= Excerpted text =

══════════

Remote and digital technologies for decommissioning

Decommissioning is a growth area with a significant number of the world’s 439 nuclear power reactors approaching retirement age. Globally, 199 power reactors have been shut down, but only 21 are fully decommissioned. The International Atomic Energy Agency (IAEA) projects that 12-25% of the 2020 nuclear electrical generating capacity is expected to be retired by 2030.

While existing methods of decommissioning are more or less sufficient to the task, innovations are developing faster, safer, and more cost-effective ways of working. Digital technologies coupled with robots and drones provide for significant potential to work more effectively, and at lower risk to operators.

The IAEA decommissioning survey

In February, an IAEA survey on nuclear decommissioning found that in a growing number of countries immediate dismantling of retired nuclear facilities is preferred. “Previously, many programmes elected to defer dismantlement of retired facilities, but immediate dismantling is now becoming the predominant decommissioning strategy worldwide,” explained Olena Mykolaichuk, Head of the IAEA’s Decommissioning and Environmental Remediation Section.

This requirement is an added driver for the use of remote and robotic technologies given the increased activity levels found in recently operating plants compared with those that have remained in shut-down state for decades.

Emerging technologies coupled with increasing use of robots and drones could potentially provide more effective project implementation and risk reduction. “The use of robotic techniques and remotely controlled techniques are being presented and discussed more and more in the decommissioning community,” Tetiana Kilochytska, a decommissioning specialist in the IAEA’s Decommissioning and Environmental Remediation Section, told NEI.

As part of the survey, the IAEA sent out a Global Decommissioning Strategy questionnaire to more than 50 countries and evaluated the responses alongside data from the IAEA’s Power Reactor Information System (PRIS), Research Reactor Data base (RRDB) and Integrated Nuclear Fuel Cycle Information System (iNFCIS). IAEA also hosted a series of technical meetings over three years that brought together dozens of experts from some 20 countries as well as the Nuclear Energy Agency of the OECD and the European Commission to share experiences and provide feedback.

Countries managing accident sites such as those in Japan are using innovative robotic technology and remote inspection tools to locate and characterise fuel debris in an effort to retrieve and dispose of this material. Technologies such as 3D modelling or building information modelling (BIM), virtual reality and remotely controlled technologies, including drones and robots, are also being applied increasingly to the decommissioning of facilities. These technologies enable more efficient collection, understanding, display and management of data, allowing different scenarios to be visualised during planning and preparation of dismantling and decontamination activities.

“Coupling BIM with GPS or location-aware Wifi networks enables the deployment of semi- or fully autonomous robotics systems and drones,” said Hannes Hanggi of the Swiss Federal Nuclear Safety Inspectorate, who helped lead the IAEA project. “They have the potential to significantly lower costs, further increase safety and enhance performance in decommissioning projects.”

══════════

= Problem set =
**A)** Answer these questions from the decommissioning article, one answer per line:
(i) How many power reactors have been shut down globally?
(ii) To how many countries did the IAEA send its Global Decommissioning Strategy questionnaire?
(iii) Which organization is Hannes Hanggi with?
**B)** Please write out the decommissioning article again between "As part of the" and "and provide feedback.", inclusive, changing "technical meetings" to "workshops".
The lines after this point come from a separate source.

= Source data =
══════════

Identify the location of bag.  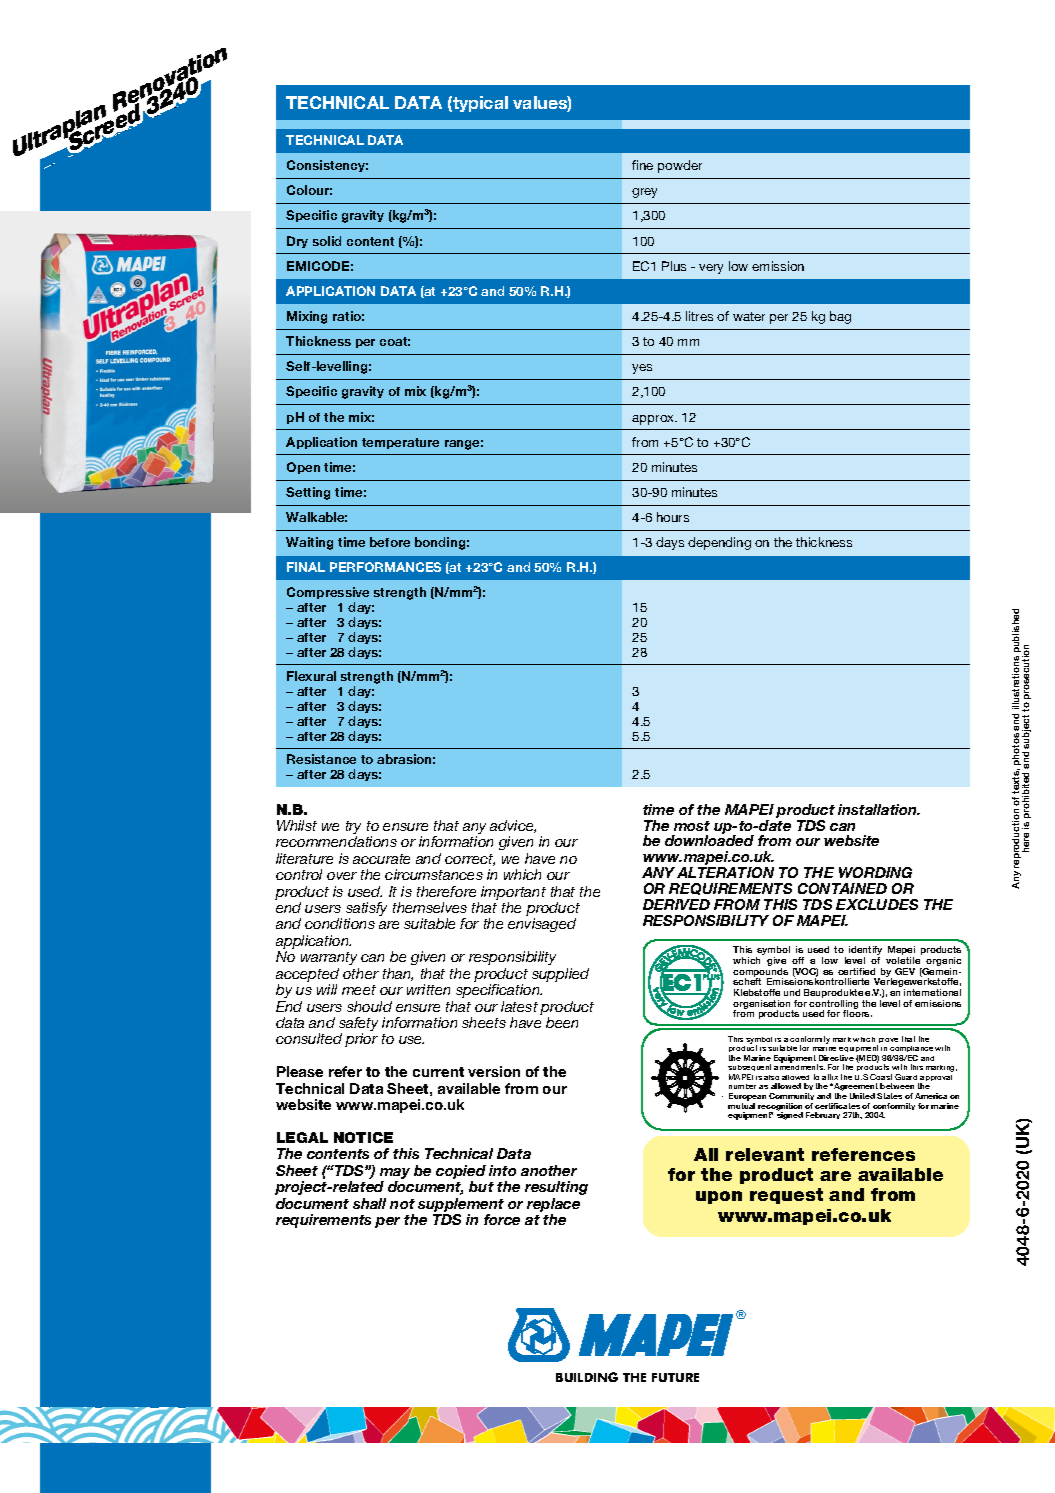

══════════

= Responses by task =
**A)**
(i) 199
(ii) More than 50
(iii) The Swiss Federal Nuclear Safety Inspectorate

**B)**
As part of the survey, the IAEA sent out a Global Decommissioning Strategy questionnaire to more than 50 countries and evaluated the responses alongside data from the IAEA’s Power Reactor Information System (PRIS), Research Reactor Data base (RRDB) and Integrated Nuclear Fuel Cycle Information System (iNFCIS). IAEA also hosted a series of workshops over three years that brought together dozens of experts from some 20 countries as well as the Nuclear Energy Agency of the OECD and the European Commission to share experiences and provide feedback.